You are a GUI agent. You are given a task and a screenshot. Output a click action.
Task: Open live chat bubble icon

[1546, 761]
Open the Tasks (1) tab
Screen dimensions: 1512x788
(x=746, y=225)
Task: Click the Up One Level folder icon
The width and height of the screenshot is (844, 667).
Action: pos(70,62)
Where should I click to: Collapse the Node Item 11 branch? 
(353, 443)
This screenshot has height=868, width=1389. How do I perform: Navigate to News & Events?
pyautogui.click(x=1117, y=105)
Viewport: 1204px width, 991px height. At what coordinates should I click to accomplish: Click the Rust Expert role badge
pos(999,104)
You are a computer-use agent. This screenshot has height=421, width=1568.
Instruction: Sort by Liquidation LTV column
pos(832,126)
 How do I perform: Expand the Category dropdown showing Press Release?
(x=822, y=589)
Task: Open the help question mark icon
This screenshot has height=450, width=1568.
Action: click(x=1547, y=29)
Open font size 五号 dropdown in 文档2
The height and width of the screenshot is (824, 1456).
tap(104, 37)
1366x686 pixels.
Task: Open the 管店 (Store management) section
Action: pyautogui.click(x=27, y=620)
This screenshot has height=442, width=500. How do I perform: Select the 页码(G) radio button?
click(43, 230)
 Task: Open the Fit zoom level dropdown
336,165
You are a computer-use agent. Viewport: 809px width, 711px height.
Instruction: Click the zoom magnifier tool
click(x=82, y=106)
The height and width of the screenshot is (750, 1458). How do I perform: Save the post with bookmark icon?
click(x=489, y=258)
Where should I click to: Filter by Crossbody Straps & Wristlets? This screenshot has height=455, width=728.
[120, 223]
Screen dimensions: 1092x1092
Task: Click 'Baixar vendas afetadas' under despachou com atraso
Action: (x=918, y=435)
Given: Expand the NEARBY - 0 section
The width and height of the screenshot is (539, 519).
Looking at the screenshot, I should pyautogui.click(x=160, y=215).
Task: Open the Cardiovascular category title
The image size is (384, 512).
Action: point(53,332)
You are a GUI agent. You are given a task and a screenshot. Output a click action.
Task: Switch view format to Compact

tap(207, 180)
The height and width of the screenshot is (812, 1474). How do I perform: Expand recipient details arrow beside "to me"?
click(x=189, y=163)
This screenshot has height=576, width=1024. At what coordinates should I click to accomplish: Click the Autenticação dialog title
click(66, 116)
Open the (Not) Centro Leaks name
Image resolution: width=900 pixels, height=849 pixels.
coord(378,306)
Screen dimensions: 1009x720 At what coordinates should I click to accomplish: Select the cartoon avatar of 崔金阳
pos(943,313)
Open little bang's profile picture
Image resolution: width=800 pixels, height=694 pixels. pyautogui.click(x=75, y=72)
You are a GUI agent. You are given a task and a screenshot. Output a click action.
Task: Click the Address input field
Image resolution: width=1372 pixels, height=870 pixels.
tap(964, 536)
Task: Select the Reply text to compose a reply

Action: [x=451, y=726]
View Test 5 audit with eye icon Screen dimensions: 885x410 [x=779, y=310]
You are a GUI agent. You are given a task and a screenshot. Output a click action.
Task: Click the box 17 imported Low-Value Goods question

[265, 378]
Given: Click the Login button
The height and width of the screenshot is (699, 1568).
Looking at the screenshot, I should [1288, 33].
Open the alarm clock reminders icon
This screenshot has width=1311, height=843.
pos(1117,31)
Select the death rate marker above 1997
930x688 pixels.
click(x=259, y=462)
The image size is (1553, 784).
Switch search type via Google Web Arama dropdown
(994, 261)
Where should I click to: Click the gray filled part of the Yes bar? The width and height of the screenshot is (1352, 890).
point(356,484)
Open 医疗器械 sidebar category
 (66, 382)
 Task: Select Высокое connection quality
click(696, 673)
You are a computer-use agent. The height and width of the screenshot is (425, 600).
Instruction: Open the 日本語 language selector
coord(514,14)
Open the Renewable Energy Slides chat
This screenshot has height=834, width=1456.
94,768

*Written exercise*: Extract and reproduce exactly the portion of the lines that begins with the line containing "Open 医疗器械 sidebar category" and continues through the final line, with both ends included.

*Correct output*:
Open 医疗器械 sidebar category
 (66, 382)
 Task: Select Высокое connection quality
click(696, 673)
You are a computer-use agent. The height and width of the screenshot is (425, 600).
Instruction: Open the 日本語 language selector
coord(514,14)
Open the Renewable Energy Slides chat
This screenshot has height=834, width=1456.
94,768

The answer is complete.